Aseguró que antes de la difusión de las supuestas pruebas que lo involucraban en hechos presuntamente irregulares, el “gato Aramayo” le envió un emisario. “Vino un flaco, me dijo: vengo de parte del señor Jorge, cómo va ser, dice cinco mil... Me reí. Está loco. No le di. La siguiente ocasión vino y me dijo: no le va sacar nada pero tres mil quinientos, ¿qué le digo? Ahora sí no volvemos más”.

Condori señaló que como no accedió al pago, los Aramayo lo acusaron de todo. “Me dijeron que yo era un profesor sin título profesional y que  no podía ser director”. Recordó que Jorge Aramayo operaba en alianza con su hija Alejandra. 

TAMBIÉN CON TERRENOS

Crispín Condori recordó además que en una oportunidad Alejandra Aramayo intentó presionarlo para que ceda parte de los terrenos del colegio Huáscar a la familia “Calmet”, en el marco de un presunto caso de tráfico de terrenos muy conocido en Puno. “Le dije, no puedo entregar. Es un bien del Estado. No es mi propiedad. (Le contesté) si tiene escrituras que haga valer su derecho. Alejandra Aramayo me dijo: usted tiene que darle una resolución para que haga el cerco. Pero no acepté”.
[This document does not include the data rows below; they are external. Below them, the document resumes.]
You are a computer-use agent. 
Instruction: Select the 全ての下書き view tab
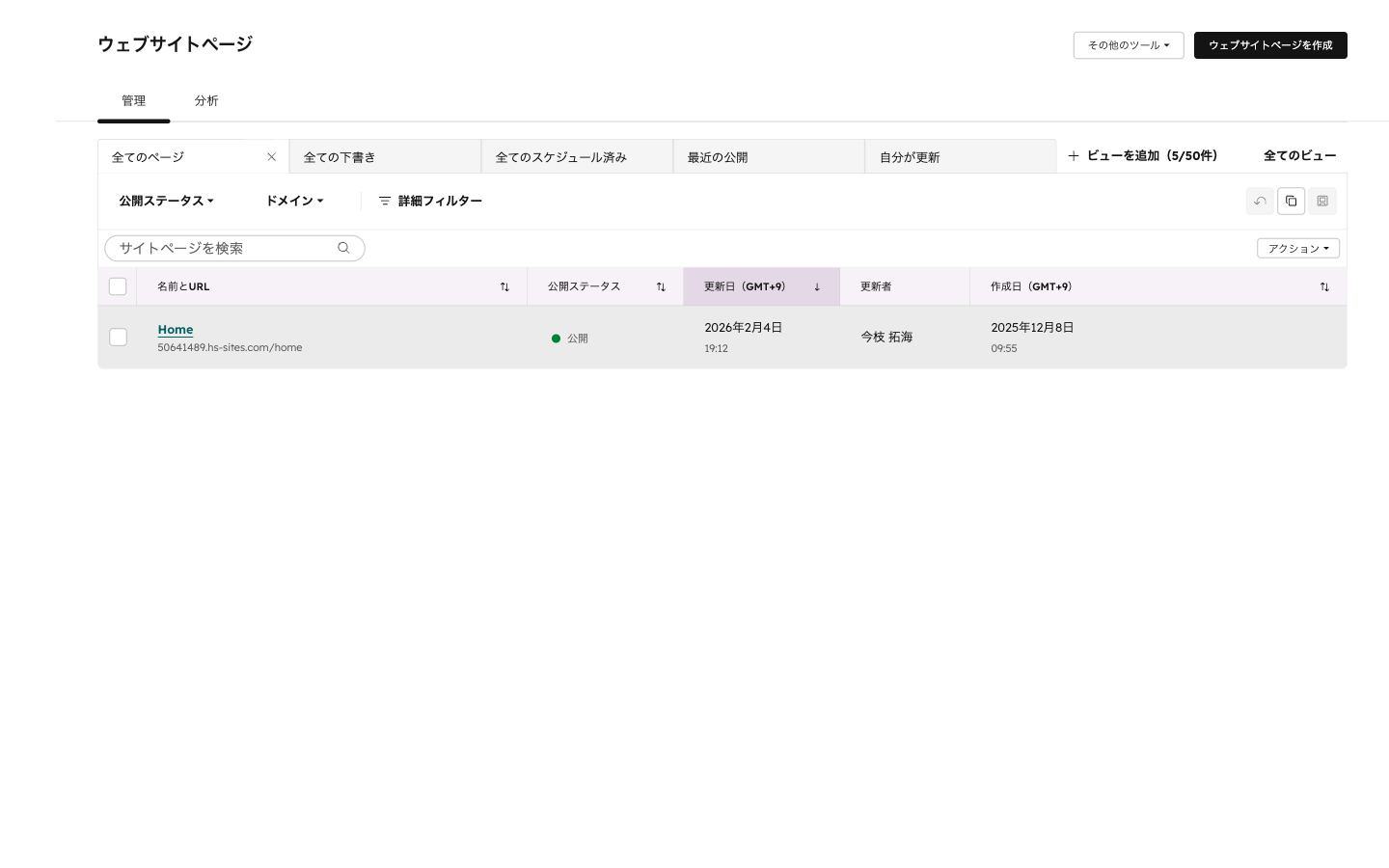click(384, 157)
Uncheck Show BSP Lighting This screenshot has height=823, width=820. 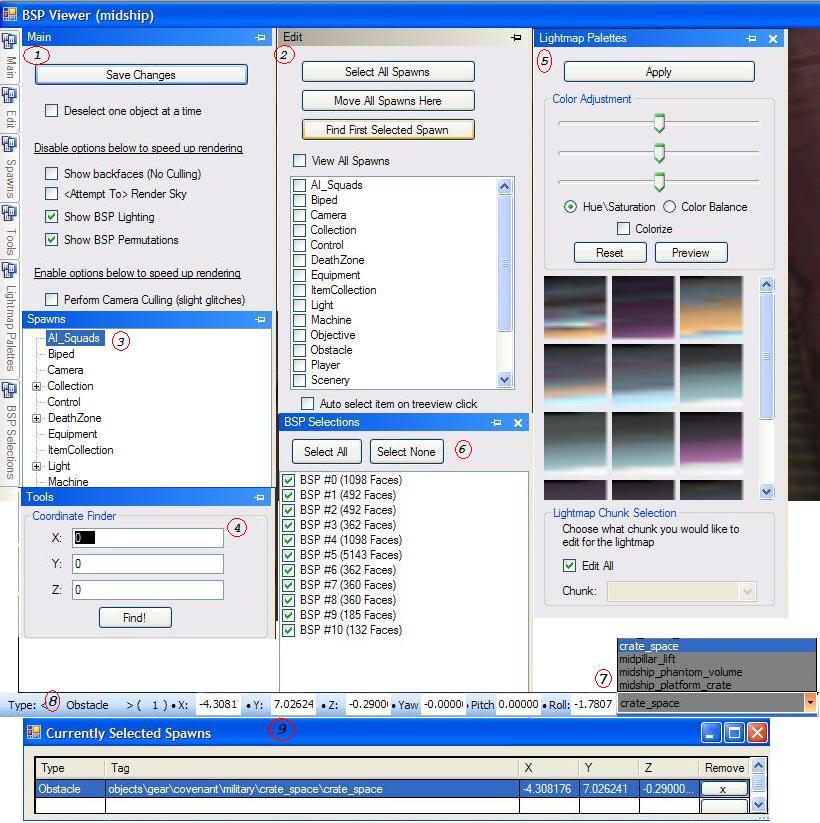[52, 217]
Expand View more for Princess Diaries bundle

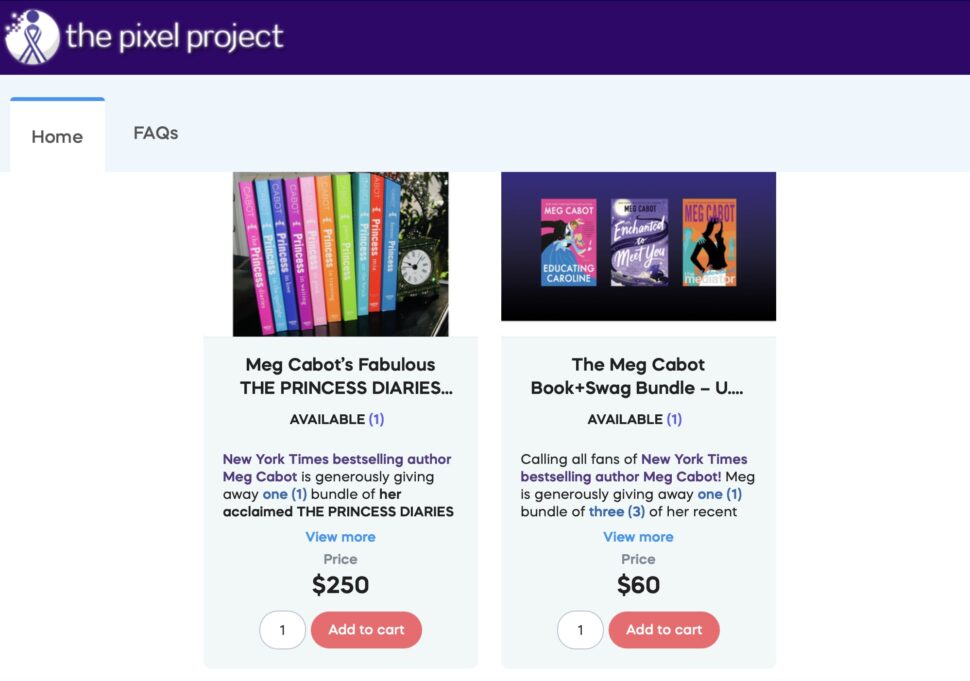point(340,537)
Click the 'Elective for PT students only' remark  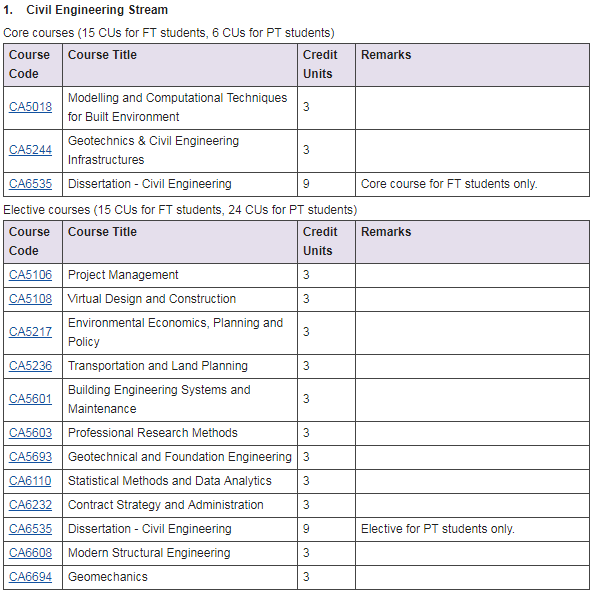pyautogui.click(x=438, y=529)
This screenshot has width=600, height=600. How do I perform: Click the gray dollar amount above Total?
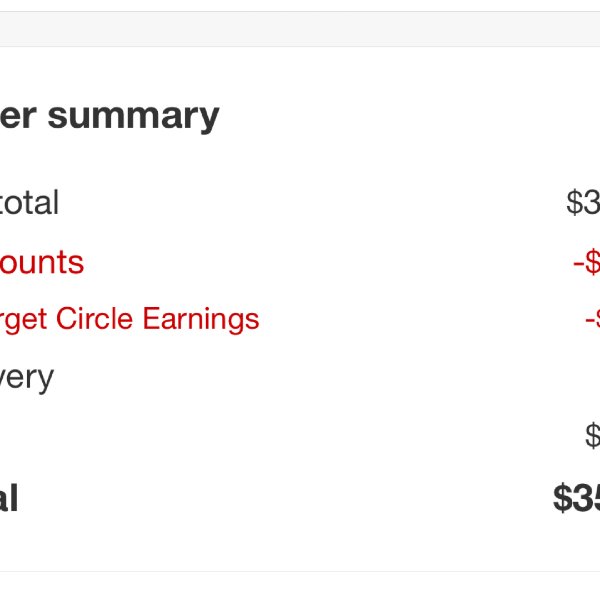[593, 435]
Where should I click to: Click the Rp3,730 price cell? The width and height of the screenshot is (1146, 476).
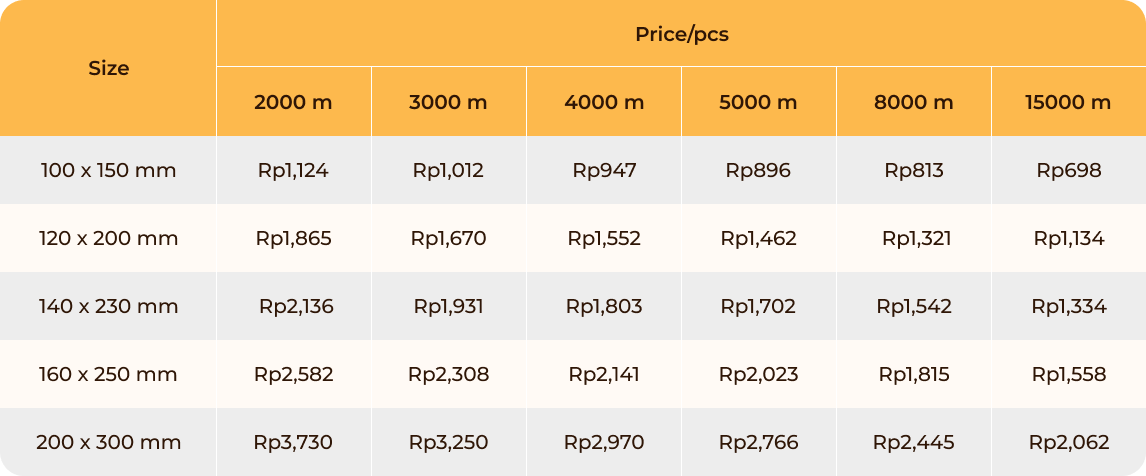pyautogui.click(x=294, y=442)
Narró que después Jorge Aramayo fue a buscarlo, pero esta vez con documentos de supuestos malos manejos de su administración. 

otra víctima 

Otra de las víctimas de los Aramayo es Julio Lipa Quispe, exadministrador del Instituto Peruano del Deporte (IPD).

De acuerdo a su declaración judicial, a la que tuvo acceso este diario, el 19 de abril de 2002 Julio Lipa se presentó ante el juez Walter Chavez, del Primer Juzgado Penal, a declarar en el proceso que entabló Julián Barra Catacora, exdirector del Proyecto Especial Lago Titicaca (Pelt), contra la ahora congresista Alejandra Aramayo y su padre por el presunto delito de extorsión y chantaje.

El exfuncionario dijo que “también fue objeto de difamación, calumnia, chantaje y extorsión por el señor Jorge Aramayo y su hija Alejandra Aramayo, en forma personal, en su oficina del IPD Puno, por el solo hecho de no haberle otorgado en forma gratuita el uso del coliseo cerrado para el concurso de la Señorita Folclore Puno”. 

En su declaración dijo que Alejandra Aramayo y su padre están acostumbrados a estos hechos y considera que es de conocimiento general de la ciudadanía de Puno.

Su versión fue corroborada con la declaración de Etchmer Tito. Este contó que los Aramayo lo agraviaron por no ceder a sus pedidos en 2002. Le exigían que entregue el coliseo del IPD de manera gratuita. No accedió y los acusado de todo en cuanto medio pudieron. 

No solo fue acusado de todo a través del programa “Acontecimientos”, también por la revista “La Pollera”, dirigida por Jorge Aramayo. La República accedió al primer número de febrero de 2002. La portada dice: “Coliseo de Puno, la nueva Cantina del IPD”. “Vendieron más de 400 cajas mientras los deportistas no tienen apoyo”. La publicación atacaba la gestión de Tito y Lipa por no cederles el coliseo cerrado para el concurso Señorita Folclore 2002.